Divine Providence and Pastoral Care

St. Gregory Palamas nicely summarizes the nature of pastoral care. As a quick aside, it also reminds us what we owe each other in Christ but this will have to wait for another time. Here my concern is with pastoral care.

Each of us must discern the providential working out of God’s grace in our own lives. Just as spouses are called to discern God’s providence in each others’ lives parents are to do this for their children. Turning from the family to the Church, priests are responsible for discerning and fostering the vocation of their parishioners and bishops for the members of the diocese. All of this is, necessarily, personal.

This means that pastoral care not just about asking what God wants for the parish or the diocese. Much less can the pastoral life be reduced to slotting people according to a pre-determined list of needs for the diocese or parish. Neither the bishop nor the  pastor is not the Church’s “director of human resources” trying to hire the right people for the job. But if not this, then what?

Pastoral care takes as its starting point “the wise providence” of God in the life of the person. The grace that God “lovingly bestows on each one of us” is how He reveals His will for the parish and the diocese (and for that matter, the married couple and the family). It God’s gifts to his parishioners that should sets the pastor’s agenda. It is this, not his own dreams about the “perfect” parish, that should guide the pastor as he guides the parish.

So for example, I’ve always wanted to pastor a congregation that placed a great deal of emphasis on adult education. Nothing wrong with wanting this. In fact I’ve found my life a priest gets easier in direct correlation with my willingness to acknowledge (if only to myself) what I want.

Please note, however, I didn’t say my life gets easier because I get what I want . I’m only saying that it gets easier when I acknowledge what I want. Too often, I’ve found myself frustrated or unhappy as a priest because I couldn’t distinguish between what I wanted and the gifts God gave the community I was leading.

My frustration is the result of many things. Chief among these though is my trying to get people to conform to my expectations for the parish. When I do this I ask the congregation to serve me and not our serving Christ together. Priest and parishioner, pastor and parish, each bring  their own expectations to the parish. More importantly, each bring their own unique gifts. We need to be aware of both, but it is the gifts given by God that must guide parish life.

What I’ve come to appreciate is that pastoral care is first a matter of discerning the will of God made manifest in the grace He’s given the parishioners. When I’m faithful—obediently really—to how God has concretely blessed the parish, I find pastoral care becomes if not exactly easier at least more peaceful. Like the poor, stress and strain will always be with us.
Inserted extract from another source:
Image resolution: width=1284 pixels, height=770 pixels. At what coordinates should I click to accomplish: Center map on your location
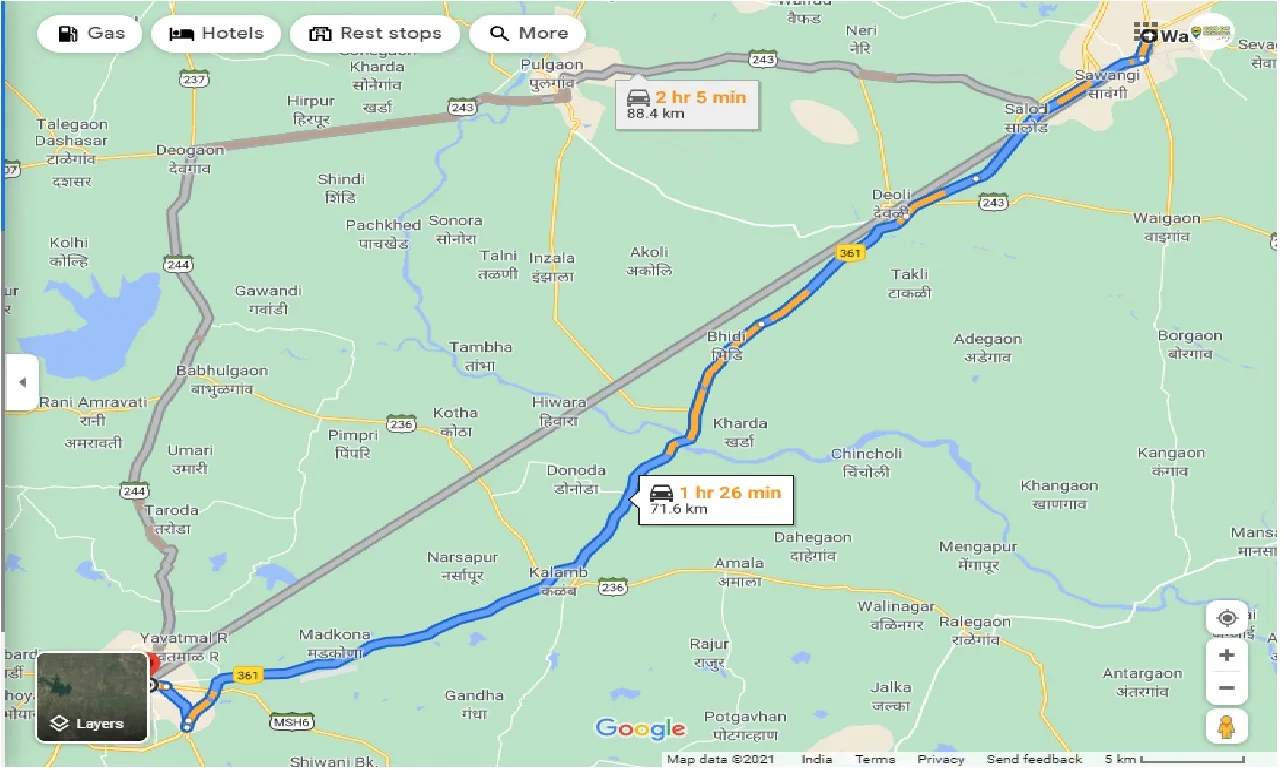[x=1227, y=619]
What’s most important for the pastor (and the bishop, the husband, wife, father and mother) is first to discern the will of God for those entrusted to his care and second to be obedient to God’s will.

Let me recommend two books that I have found very helpful. They are written by the Catholic author (and my friend) Sherry Weddell who in 1993 co-founded of the Catherine of Siena Institute, an affiliated international ministry of the Western Dominican, that she serves as co-Director. The first is Forming Intentional Disciples: The Path to Knowing and Following Jesus. The second is a collection of essays edited by Sherry on pastoral care: Becoming a Parish of Intentional Disciples.  I have found them both very helpful in my ministry and my own spiritual life and I would recommend them both.